* **Task requirements**: Give again the part of the records that opens with the line containing "Ep.9 Forgetting Sarick Mortshall (51, 911)" and closes with the line containing "Tenis (15, 2300)", substituting "Baloncesto" for "Rugby" and keeping everything else the same.

* **Dataset excerpts**:
********

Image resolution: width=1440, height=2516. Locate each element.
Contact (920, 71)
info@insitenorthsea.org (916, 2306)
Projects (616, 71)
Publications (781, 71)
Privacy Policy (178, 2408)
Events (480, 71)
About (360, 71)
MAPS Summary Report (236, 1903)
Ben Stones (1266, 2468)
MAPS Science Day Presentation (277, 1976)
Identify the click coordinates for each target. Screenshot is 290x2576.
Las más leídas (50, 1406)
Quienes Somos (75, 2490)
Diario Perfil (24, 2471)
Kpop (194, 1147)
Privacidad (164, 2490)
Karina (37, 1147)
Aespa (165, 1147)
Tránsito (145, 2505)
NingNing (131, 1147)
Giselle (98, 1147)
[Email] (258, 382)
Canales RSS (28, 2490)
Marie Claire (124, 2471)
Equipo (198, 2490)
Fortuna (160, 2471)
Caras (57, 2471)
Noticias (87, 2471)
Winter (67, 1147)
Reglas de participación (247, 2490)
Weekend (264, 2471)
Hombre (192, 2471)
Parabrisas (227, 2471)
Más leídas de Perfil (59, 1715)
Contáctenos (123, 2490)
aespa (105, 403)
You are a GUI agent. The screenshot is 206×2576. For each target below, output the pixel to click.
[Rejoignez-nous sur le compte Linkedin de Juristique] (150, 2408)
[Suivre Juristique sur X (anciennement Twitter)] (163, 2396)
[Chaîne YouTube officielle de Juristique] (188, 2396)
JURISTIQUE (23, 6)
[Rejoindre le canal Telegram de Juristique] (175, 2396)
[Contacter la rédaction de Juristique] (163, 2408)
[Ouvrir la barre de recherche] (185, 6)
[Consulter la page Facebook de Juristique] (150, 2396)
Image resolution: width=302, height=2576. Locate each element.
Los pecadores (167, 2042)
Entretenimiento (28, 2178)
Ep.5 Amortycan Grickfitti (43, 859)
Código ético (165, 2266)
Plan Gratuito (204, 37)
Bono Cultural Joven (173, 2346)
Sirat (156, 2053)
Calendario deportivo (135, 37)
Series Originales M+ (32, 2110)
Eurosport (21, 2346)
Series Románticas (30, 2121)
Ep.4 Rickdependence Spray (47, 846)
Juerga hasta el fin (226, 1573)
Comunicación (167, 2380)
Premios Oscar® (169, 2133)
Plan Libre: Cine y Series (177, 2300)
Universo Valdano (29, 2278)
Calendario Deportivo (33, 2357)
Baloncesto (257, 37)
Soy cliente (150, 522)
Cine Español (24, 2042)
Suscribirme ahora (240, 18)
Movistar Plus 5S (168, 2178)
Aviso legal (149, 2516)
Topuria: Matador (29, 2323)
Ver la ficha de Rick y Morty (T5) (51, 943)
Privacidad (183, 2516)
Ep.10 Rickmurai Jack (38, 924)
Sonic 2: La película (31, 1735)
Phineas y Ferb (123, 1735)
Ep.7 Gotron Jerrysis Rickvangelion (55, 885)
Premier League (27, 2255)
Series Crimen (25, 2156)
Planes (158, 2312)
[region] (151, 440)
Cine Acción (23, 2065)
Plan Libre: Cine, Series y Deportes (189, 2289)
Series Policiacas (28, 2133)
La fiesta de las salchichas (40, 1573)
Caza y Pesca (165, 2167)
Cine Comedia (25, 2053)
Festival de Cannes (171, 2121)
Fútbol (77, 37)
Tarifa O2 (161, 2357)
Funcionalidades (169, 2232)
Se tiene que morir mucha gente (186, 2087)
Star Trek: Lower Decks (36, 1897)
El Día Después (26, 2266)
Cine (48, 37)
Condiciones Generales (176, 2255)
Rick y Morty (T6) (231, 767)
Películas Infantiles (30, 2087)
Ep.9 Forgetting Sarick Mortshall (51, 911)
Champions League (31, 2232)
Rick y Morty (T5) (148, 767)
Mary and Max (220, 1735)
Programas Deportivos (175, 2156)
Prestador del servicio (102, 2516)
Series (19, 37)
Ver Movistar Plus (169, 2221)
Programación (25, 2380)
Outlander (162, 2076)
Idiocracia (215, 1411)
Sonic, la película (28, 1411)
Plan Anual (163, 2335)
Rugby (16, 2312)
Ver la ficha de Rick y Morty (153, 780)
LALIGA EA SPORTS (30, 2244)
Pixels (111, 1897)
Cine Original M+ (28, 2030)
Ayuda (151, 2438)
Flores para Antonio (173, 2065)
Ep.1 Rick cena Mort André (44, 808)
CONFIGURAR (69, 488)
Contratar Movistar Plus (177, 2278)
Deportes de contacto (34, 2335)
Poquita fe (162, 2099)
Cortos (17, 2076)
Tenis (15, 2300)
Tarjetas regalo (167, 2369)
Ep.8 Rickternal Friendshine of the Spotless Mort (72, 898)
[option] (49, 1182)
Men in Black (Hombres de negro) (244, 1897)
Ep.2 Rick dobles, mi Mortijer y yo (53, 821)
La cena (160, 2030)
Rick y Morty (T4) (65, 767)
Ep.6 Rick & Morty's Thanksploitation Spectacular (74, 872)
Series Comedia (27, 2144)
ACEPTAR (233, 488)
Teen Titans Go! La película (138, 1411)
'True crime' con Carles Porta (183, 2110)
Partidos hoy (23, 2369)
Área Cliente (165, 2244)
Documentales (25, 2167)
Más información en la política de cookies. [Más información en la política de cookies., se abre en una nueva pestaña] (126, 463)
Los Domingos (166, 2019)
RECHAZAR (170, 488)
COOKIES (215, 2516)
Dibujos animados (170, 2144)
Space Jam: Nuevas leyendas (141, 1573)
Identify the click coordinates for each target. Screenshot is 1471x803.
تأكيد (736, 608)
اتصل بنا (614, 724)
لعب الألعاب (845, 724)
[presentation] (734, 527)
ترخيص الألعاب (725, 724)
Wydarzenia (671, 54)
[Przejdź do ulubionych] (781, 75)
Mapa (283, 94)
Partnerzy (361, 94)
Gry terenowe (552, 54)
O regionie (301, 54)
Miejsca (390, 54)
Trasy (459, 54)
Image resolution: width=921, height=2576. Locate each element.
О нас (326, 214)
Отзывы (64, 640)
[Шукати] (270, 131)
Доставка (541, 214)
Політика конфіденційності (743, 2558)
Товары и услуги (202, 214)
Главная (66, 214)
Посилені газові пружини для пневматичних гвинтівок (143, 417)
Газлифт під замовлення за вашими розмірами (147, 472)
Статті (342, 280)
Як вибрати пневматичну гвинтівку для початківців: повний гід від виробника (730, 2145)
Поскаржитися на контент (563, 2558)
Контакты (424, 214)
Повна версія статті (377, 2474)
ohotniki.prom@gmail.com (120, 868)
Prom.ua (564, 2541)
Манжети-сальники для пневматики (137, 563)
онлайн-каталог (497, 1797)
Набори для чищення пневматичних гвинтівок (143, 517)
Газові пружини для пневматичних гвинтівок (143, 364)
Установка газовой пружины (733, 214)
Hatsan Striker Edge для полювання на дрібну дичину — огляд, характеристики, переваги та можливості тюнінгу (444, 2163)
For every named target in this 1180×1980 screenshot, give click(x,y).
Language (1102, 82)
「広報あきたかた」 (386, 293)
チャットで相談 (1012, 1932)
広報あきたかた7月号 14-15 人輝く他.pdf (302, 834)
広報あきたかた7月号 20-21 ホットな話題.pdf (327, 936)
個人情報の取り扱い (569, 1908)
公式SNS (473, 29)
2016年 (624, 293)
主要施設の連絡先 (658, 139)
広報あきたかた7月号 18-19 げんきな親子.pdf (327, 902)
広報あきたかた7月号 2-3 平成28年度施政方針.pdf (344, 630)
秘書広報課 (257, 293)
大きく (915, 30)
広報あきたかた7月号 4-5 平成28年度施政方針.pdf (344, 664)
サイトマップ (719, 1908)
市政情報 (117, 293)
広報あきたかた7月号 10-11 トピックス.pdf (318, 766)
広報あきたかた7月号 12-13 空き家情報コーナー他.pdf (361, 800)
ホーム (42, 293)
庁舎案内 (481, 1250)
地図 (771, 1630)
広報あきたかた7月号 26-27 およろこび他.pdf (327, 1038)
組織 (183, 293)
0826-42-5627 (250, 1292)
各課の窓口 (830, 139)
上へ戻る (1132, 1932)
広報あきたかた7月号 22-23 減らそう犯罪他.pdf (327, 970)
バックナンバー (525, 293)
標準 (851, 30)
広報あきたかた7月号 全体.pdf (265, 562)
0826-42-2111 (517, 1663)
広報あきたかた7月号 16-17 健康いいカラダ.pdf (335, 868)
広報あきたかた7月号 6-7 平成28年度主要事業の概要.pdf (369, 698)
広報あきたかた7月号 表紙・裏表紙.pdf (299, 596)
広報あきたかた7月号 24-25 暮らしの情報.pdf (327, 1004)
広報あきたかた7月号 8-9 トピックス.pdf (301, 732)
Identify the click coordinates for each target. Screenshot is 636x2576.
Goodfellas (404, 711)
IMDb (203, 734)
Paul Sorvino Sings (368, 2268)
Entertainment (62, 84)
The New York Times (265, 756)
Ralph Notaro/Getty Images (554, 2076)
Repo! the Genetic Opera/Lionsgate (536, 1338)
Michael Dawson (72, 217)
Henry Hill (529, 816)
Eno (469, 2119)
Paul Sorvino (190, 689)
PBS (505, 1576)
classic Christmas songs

********

* **Solution below**:
Ep.9 Forgetting Sarick Mortshall (51, 911)
Champions League (31, 2232)
Rick y Morty (T5) (148, 767)
Mary and Max (220, 1735)
Programas Deportivos (175, 2156)
Prestador del servicio (102, 2516)
Series (19, 37)
Ver Movistar Plus (169, 2221)
Programación (25, 2380)
Outlander (162, 2076)
Idiocracia (215, 1411)
Sonic, la película (28, 1411)
Plan Anual (163, 2335)
Baloncesto (16, 2312)
Ver la ficha de Rick y Morty (153, 780)
LALIGA EA SPORTS (30, 2244)
Pixels (111, 1897)
Cine Original M+ (28, 2030)
Ayuda (151, 2438)
Flores para Antonio (173, 2065)
Ep.1 Rick cena Mort André (44, 808)
CONFIGURAR (69, 488)
Contratar Movistar Plus (177, 2278)
Deportes de contacto (34, 2335)
Poquita fe (162, 2099)
Cortos (17, 2076)
Tenis (15, 2300)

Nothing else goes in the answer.